Sadly I gazed at the far bank of the river, at the fortress bridge linking the two cliffs, at the Old Fortress. So far I had kept the vow that Petka, Yuzik Starodomsky and I had made over Sergushin's grave; I had worked as well as I could for the cause of the Revolution. But why this report, and why were my friends so sorry for me before there was need? ...
The waterfall thundered out of the low tunnel under the bridge, swooping downwards in a thick yellow flood; only when it struck the rocks below did it break into white foam. '
I remembered the old legend that many years ago, when the Turks quit our town for ever, they had thrown from the bridge an iron chest full of ducats, rubies, gold bracelets and huge glittering diamonds as big as hen's eggs.
Before sinking to the bottom, the heavy chest, swept on by the raging current, had been thrown several times against sharp rocks which had split it open.
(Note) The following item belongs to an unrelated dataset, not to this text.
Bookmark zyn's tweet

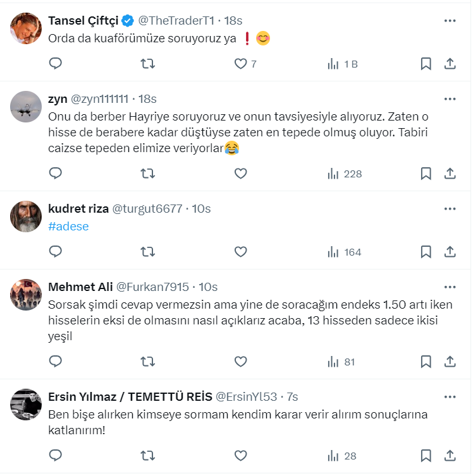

People said that every year, after the ice had gone down the river, the turbulent spring floods brought up gold coins and precious stones from the river-bed. Once, so it was said, in the time of the tsar, Sasha Bobir's grandfather had found a fragment of the ruby-studded crown of some Turkish vizir who had fled before the advancing Russian and Ukrainian army. Beside himself with joy, Sasha's grandfather went to a tavern and scratched a ruby out of the piece of crown. In return for the ruby the tavern-keeper gave him so much vodka that when he drank it he no longer knew what he was doing. Sasha's grandfather woke up at the other end of town, by Windy Gate, without his. crown. It had been stolen by vagrant horse-thieves. The disappointment sent the old man out of his mind and he ended his days in an asylum, where he used to wander about the shady garden with a crown of burdock leaves on his head.
When Sasha was admitted to the Komsomol he related even this sad story about his grandfather, and Nikita did not miss the opportunity of saying: 'You see, chaps, what wealth does for you! We of the young generation must be free of the power of money and possessions!'
The old folk of our town, however, related the story of the crown rather differently. According to them, it was on this bridge that the Turks had strangled the young Yurko, son of Bogdan Khmelnitsky, and thrown him into the waterfall with a stone tied to his feet. Before his death, Yurko had cursed the Turks and all their treasure.